Events, running from November 29 through December 2, include a panel entitled “Creating Place and Claiming Space: On Ideas of Inclusion in Contemporary Art” which will be moderated by Dr. Isolde Brielmaier with artists Diana al Hadid, Sanford Biggers, Gisela Colon, and curator Yvonne Force Villareal. “Women Affecting Change,” a conversation between Cheryl Brutvan, curator of contemporary art, Norton Museum; Lydia Fenet, managing director, global head of strategic partnerships, Christie’s; Ann G. Tenenbaum, an art collector and philanthropist and Gavlak will take place on Sunday at The Colony Hotel.
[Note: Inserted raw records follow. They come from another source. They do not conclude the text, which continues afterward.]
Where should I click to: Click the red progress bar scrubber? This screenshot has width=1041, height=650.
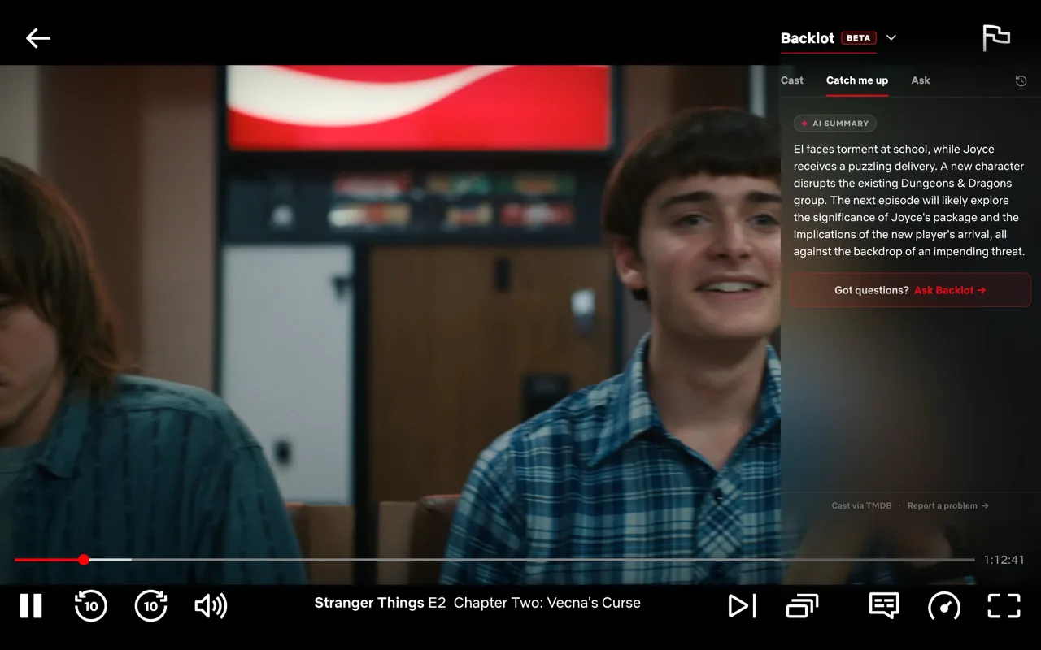tap(84, 560)
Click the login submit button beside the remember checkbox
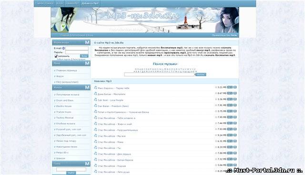This screenshot has width=305, height=175. point(84,56)
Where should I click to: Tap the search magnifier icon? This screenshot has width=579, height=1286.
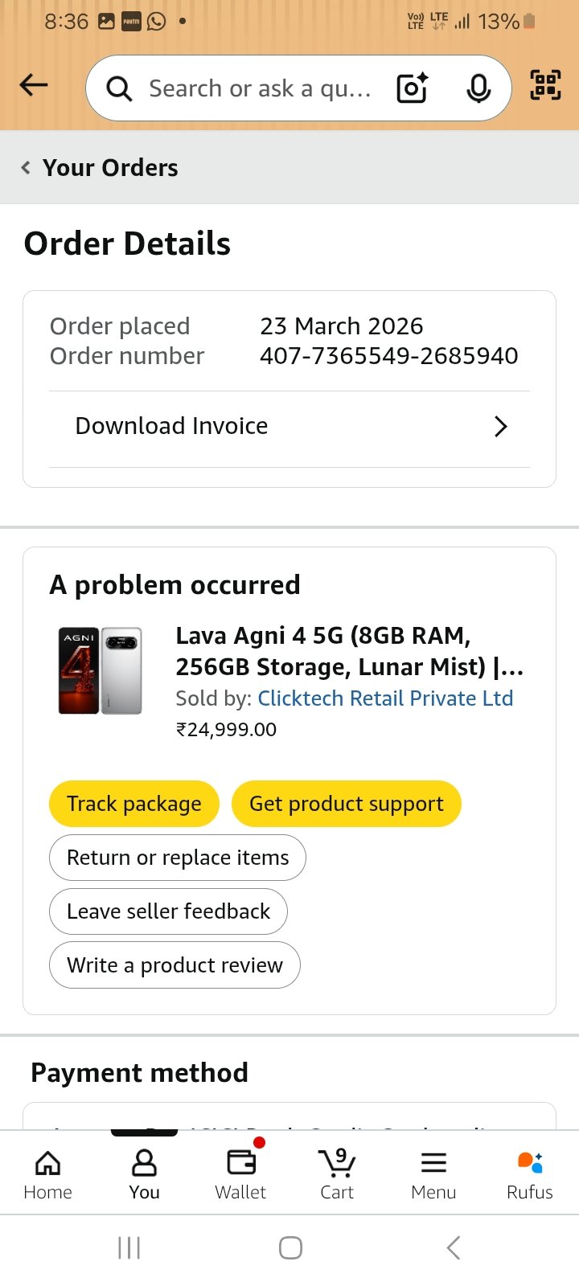point(119,88)
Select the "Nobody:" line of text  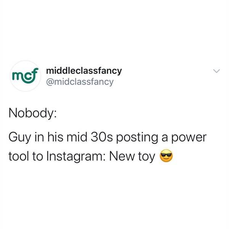[x=32, y=114]
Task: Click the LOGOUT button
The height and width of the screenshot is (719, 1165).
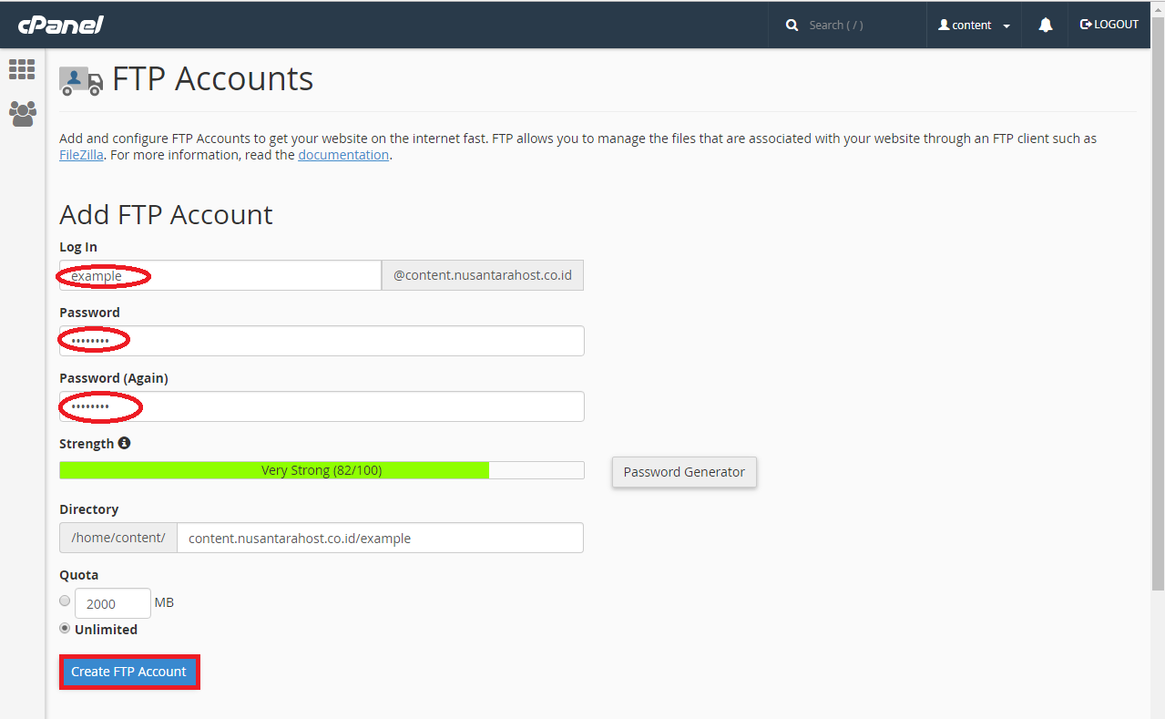Action: 1109,25
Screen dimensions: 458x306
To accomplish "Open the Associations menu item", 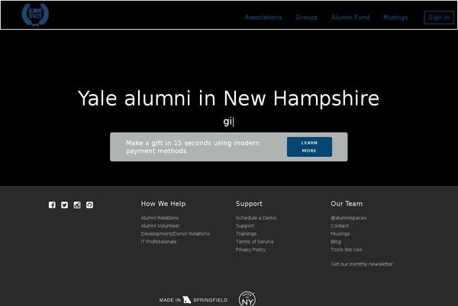I will pos(263,18).
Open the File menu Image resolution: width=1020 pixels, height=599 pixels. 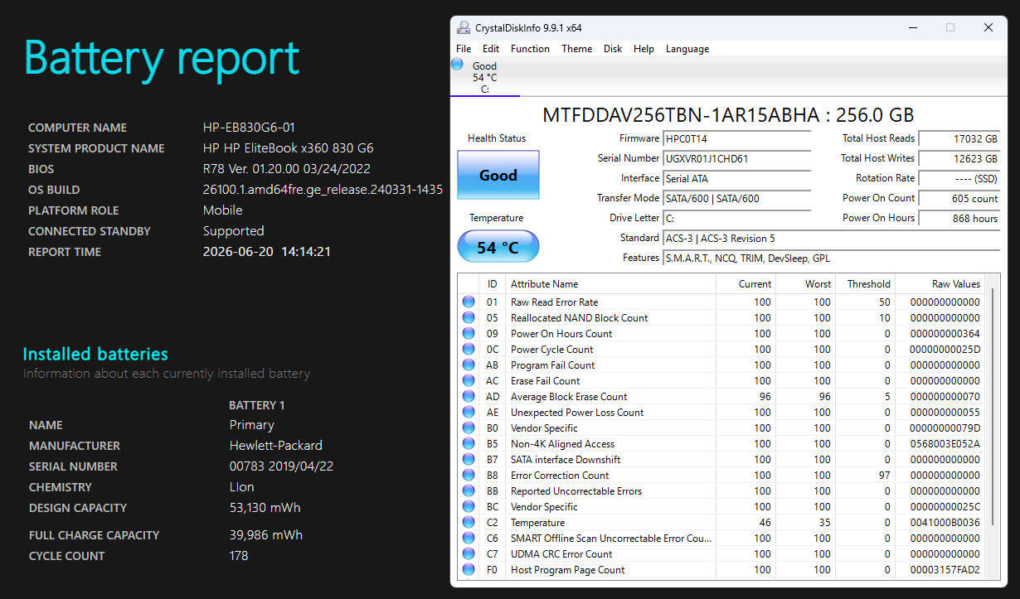point(464,49)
Since opening her first Palm Beach gallery in 2005, Gavlak has never shied away from pioneering highly charged, conceptual exhibitions, including early solo presentations by Marilyn Minter, Betty Tompkins, Simone Leigh and Wade Guyton. Her new gallery space in the Royal Poinciana Plaza will open this week with a solo exhibition of works by Nir Hod, an abstract painter born in Israel and currently based in New York. “I find Nir’s ability to paint like an Old Master–while simultaneously exploring issues of decadence, narcissism, and the idea that beauty and horror can be opposite sides of the same coin—to be seductive and intriguing.”
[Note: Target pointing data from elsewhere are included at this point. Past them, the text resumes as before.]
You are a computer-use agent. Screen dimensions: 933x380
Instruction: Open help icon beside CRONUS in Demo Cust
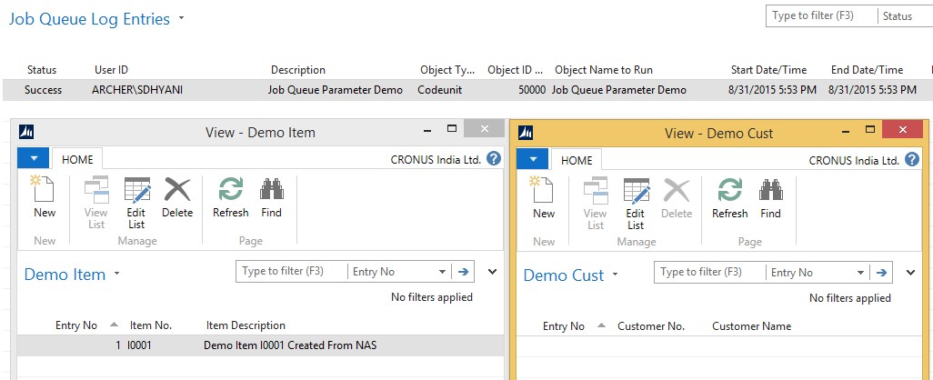tap(911, 159)
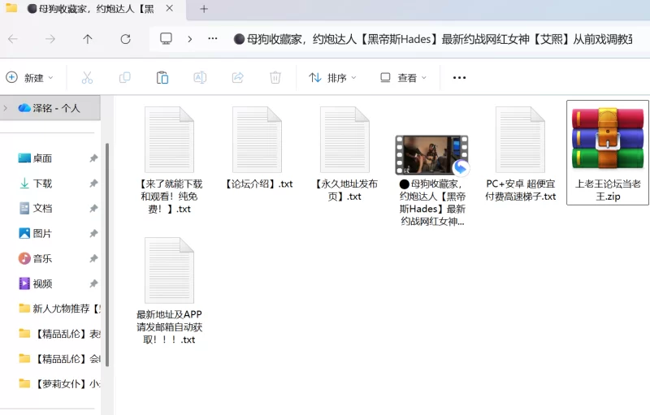Click the Paste clipboard icon
Viewport: 650px width, 415px height.
click(x=163, y=78)
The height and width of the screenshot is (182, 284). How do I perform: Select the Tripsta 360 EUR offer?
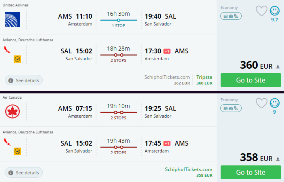204,80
Naturally, on his first visit to Palm Beach last week, Hod found the contrast between the gritty surroundings of his Jersey City studio and the sheer beauty of Palm Beach inspiring. “I like extremes. I left my studio on a cold, rainy morning and in less than three hours, I landed in this incredibly beautiful, bright, warm place. It was almost like magic. Every morning it looked like someone photo-shopped the clouds into the sky. The people in Palm Beach are very supportive of the arts,” says the artist.
Gavlak will also showcase a group exhibition including Candida Alvarez, Andrew Brischler, Gisela Colon, Vanessa German, Enoc Perez, Pae White, and Rob Wynne, to name a few.
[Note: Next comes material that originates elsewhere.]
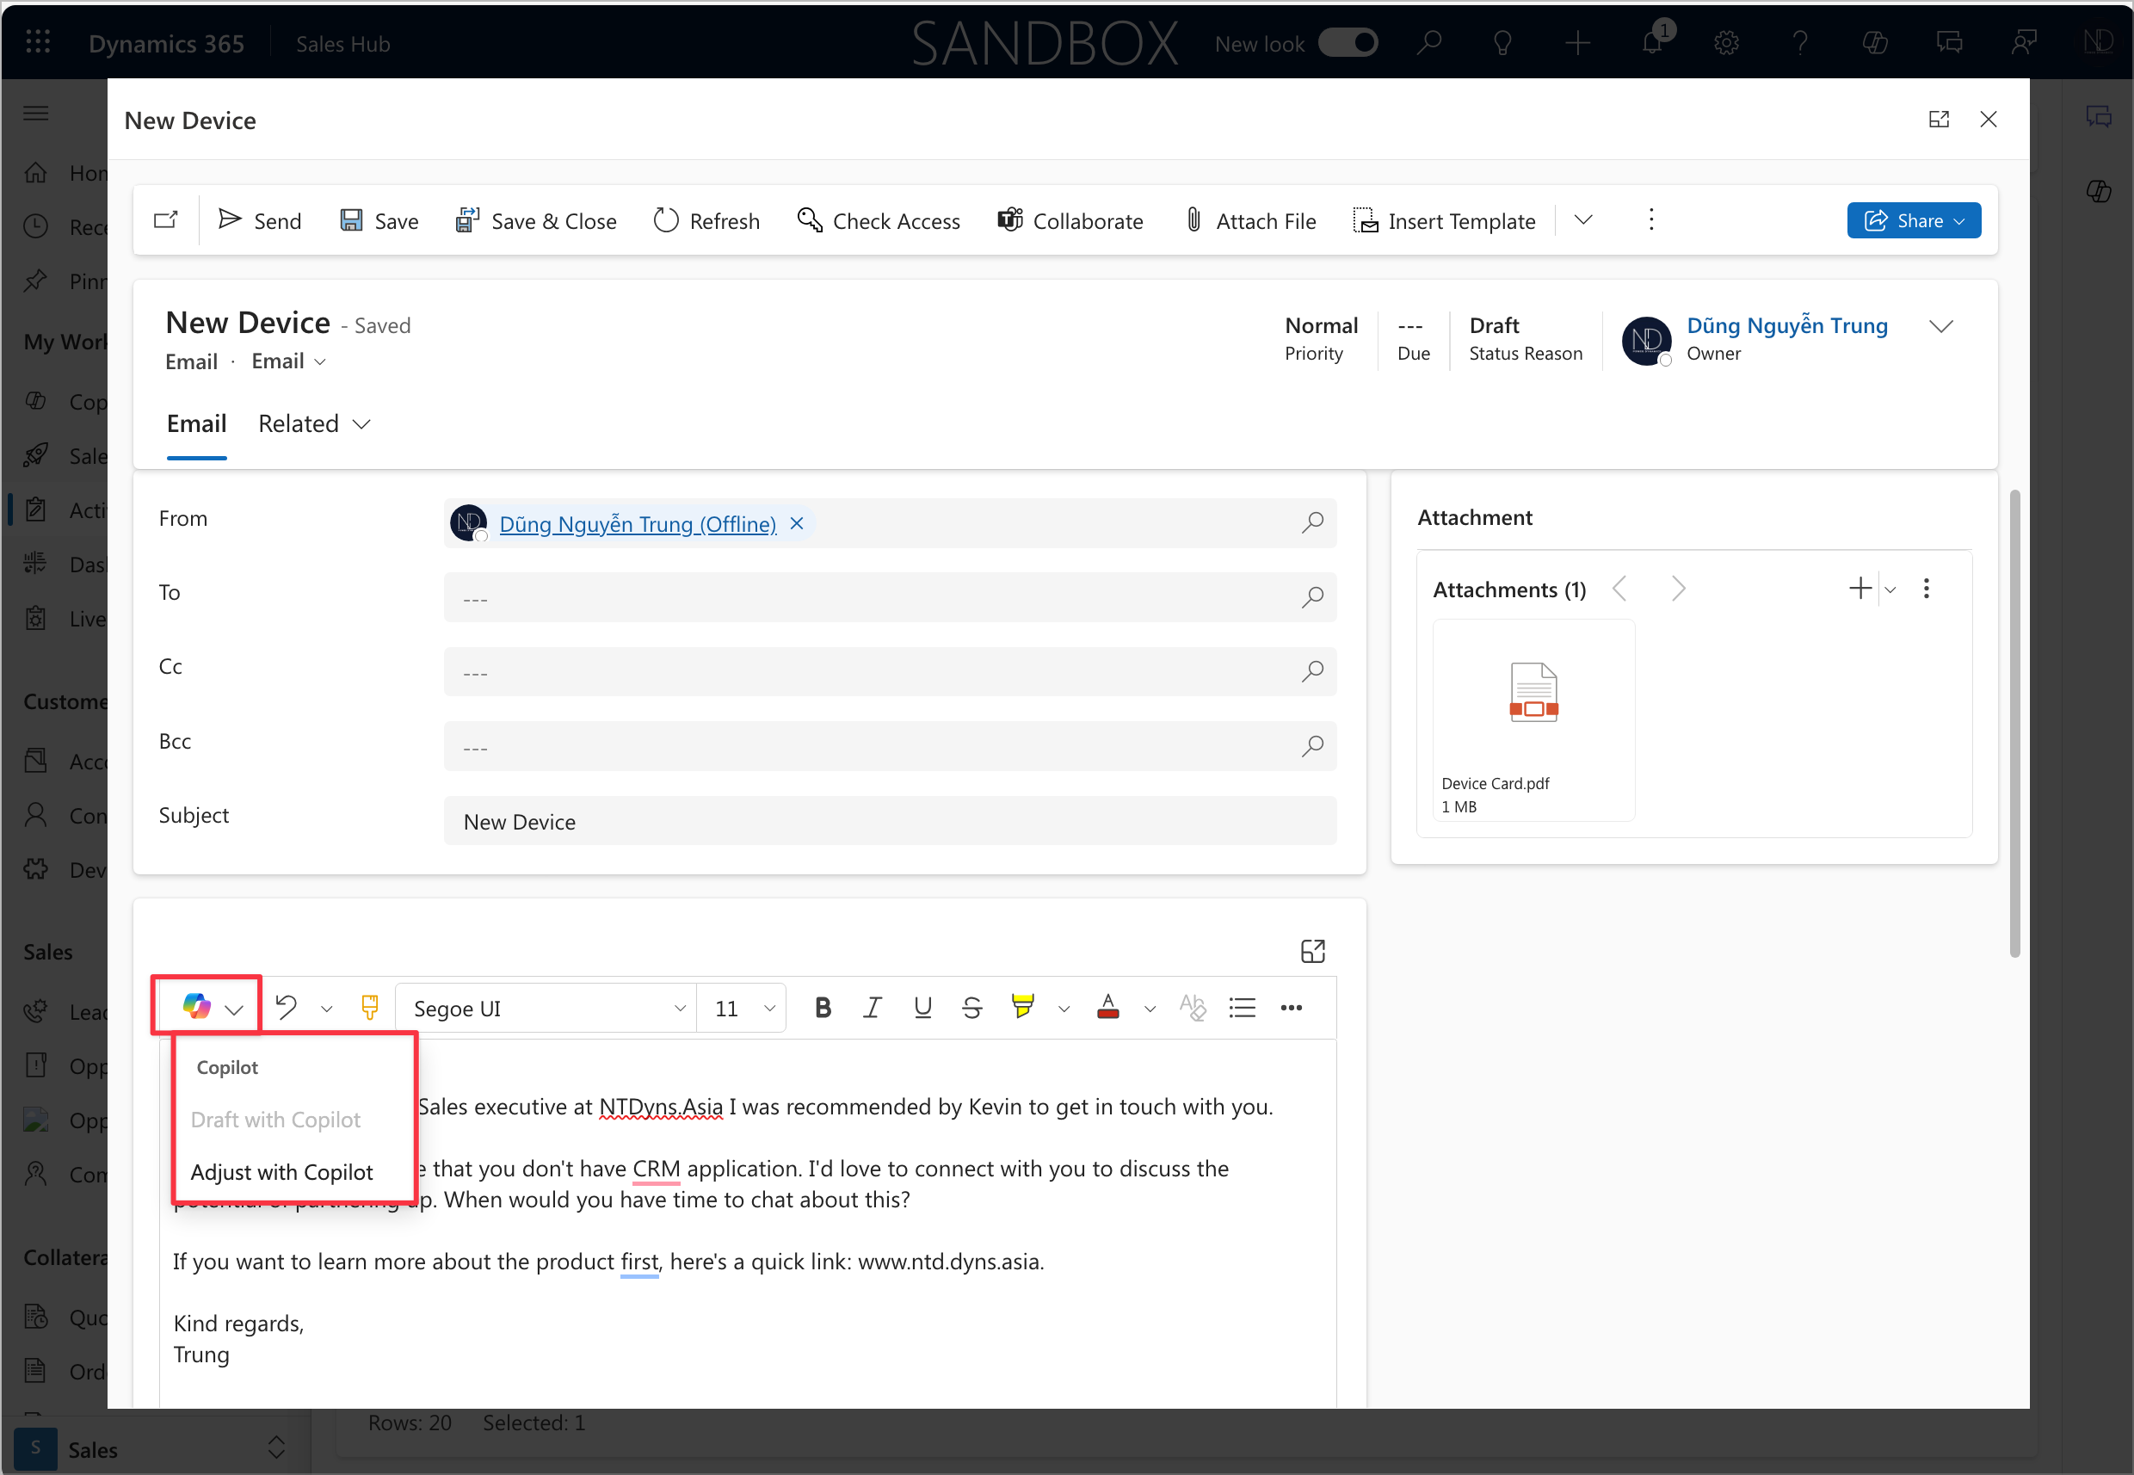Switch to the Email tab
This weekend will also see the opening of Beth Rudin DeWoody’s Bunker Artspace, a renovated 1925 Art Deco munitions factory on Bunker Road, where the uber-collector displays pieces from her 10,000-plus contemporary artworks. DeWoody has been a long-time booster for Palm Beach’s creative community. “I believe in West Palm. With New Wave Art Wknd, Sarah is trying to show everyone that there is a cultural center in Palm Beach County worth exploring. Miami’s Art Basel and other Florida art fairs, along with the Norton Museum’s Norman Foster addition and its expanded contemporary art collection, have paved the way for sophisticated collectors and incredible galleries and dealers to come here,” she says.
For the 2018 installation of The Bunker, artist E.V. Day and White Cube’s New York Artistic Director Eric Shiner will each co-curate a room alongside DeWoody. “It’s a great way to get people looking at art. Everyone loves to look at a personal collection.”